No because I knew how much my Mom had done for me, and also knew my Dad was proud of me and thankfully he and my Mom got along and she wanted him to share in MY joy. (Married young, split when I was 12 Yada Yada). The older I get the more I see what my Mom did for me (I have college age children now, both parents now deceased). |
This is a stretch. How does not being invited to a single event equate to me not wanting him to have a relationship with his father? I say nothing about him seeing or communicating with his father. I simply don't want him at the graduation ceremony. A ceremony only happening because I've paid for his college the last four years (and prepared from for college the 18 years before that). It'd be like inviting him to a $100,000 steak dinner I'm paying for. Maybe I'd consider letting him come, if he first wants to write me a $50,000 check for a surf and turf. |
Hook up with me? I wouldn't touch that nut job with a ten foot pole. She's crazy. |
Was this past tense or you mean college graduation in the near future? If former, please explain how this went. Did you tell your son no or son had no interest in inviting them? Did they try to invite themselves? |
I hope you are not saying such things in front of your son. You will freeze him out. Tread carefully. |
You need to stop obsessing that you paid money for this. You paid for his education and that's what you got. You didn't pay for the right to exclude his father. That's not something a college is going to sell you.
And the PP who said you shouldn't humiliate your son by calling attention to this situation was spot on. It's best for your son to present a socially acceptable family in public. So do what's best for your son and that means you don't make a scene. You chose this man to be your son's father, right? |
OP, let your son decide who he wants to have there. It’s his day.

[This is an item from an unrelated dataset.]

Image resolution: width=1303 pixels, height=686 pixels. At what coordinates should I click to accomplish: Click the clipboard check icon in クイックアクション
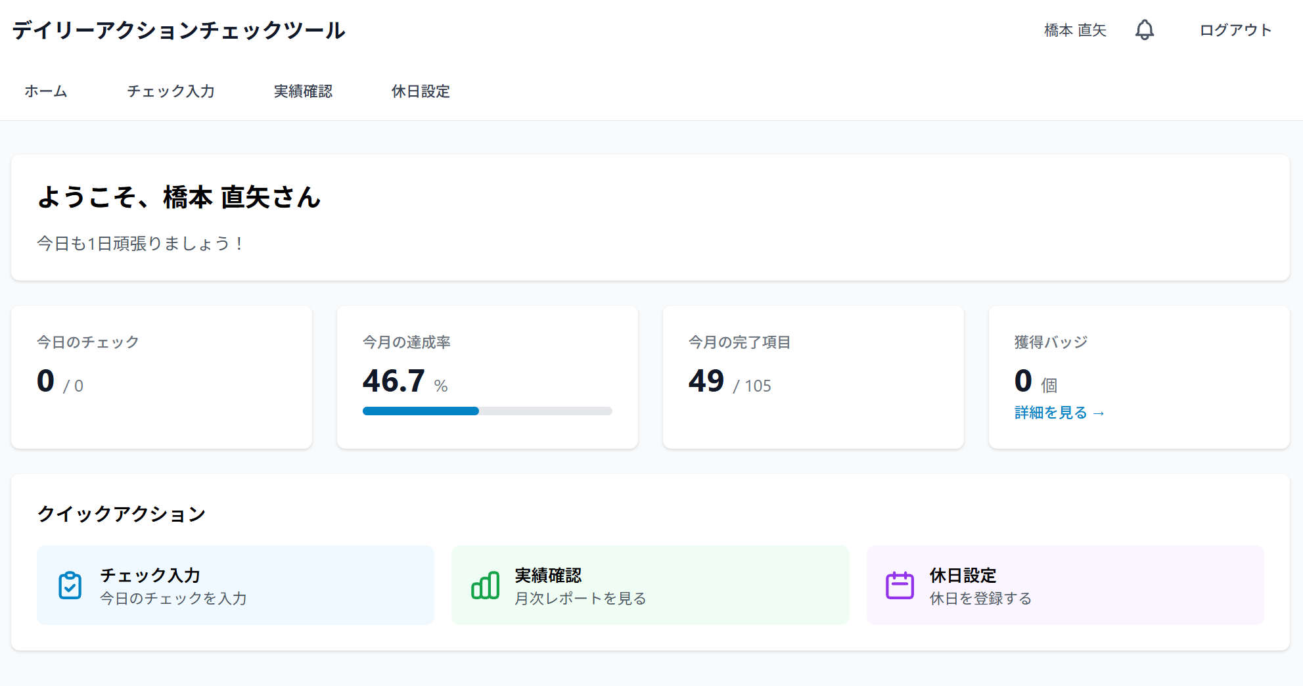click(70, 585)
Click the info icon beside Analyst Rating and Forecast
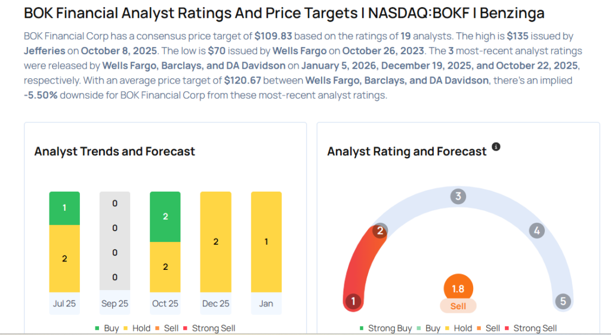The width and height of the screenshot is (611, 335). tap(496, 146)
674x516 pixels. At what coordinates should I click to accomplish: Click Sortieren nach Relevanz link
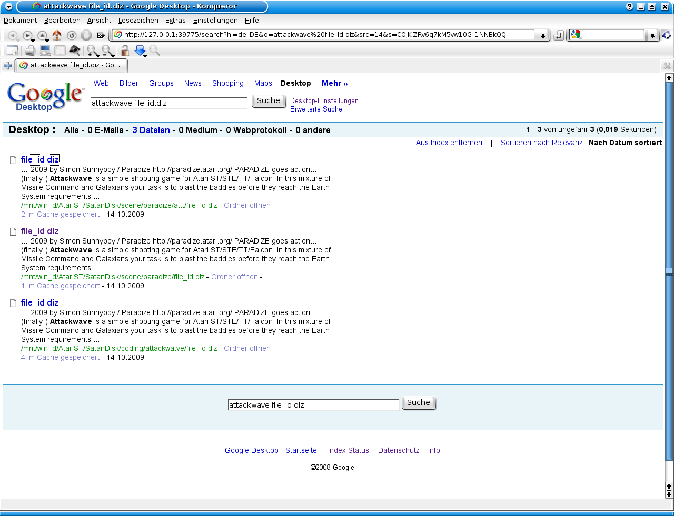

Then throw a big party at your house for extended friends and family and invite the people who supported your son for the past 22 years. Your house, your invite list. |
The graduation tickets belong to the graduate. Which is not you. Are.you a thief OP? Are you going to steal them? No not a thief, but you're an abusive parent. That's your style. Abuse harass and humiliate your son, and guilt him, to get your way. Your undisguised contempt for your own son matches the contempt you have for his father, and likely, for all men. You are a terrible mother. A very good match for the terrible man you say you procreated with. Two equally bad parents. |
Aren't most parts of a graduation open to the public anyway? So it's not really your "invitation" to grant or withhold. What are you going to do if your ex shows up, make a scene? |
I'm really not putting the milestone on a pedestal at all. Maybe I'll get more emotional about it when it happens, I'm not sure. And I'm not bitter at all. I'm just trying to be open and honest in an anonymous thread. I don't think it's appropriate for a deadbeat who was most detrimental to this even happening, who didn't pay a cent of the degree's six-figure cost, should bask in the perceived parental glory of it, put on a charade, and con his wife (and social media friend group). If my son wants to see him a day before or day after, so be it. |
How are you going to stop your son from inviting his father? You seem very, very controlling and very, very bitter.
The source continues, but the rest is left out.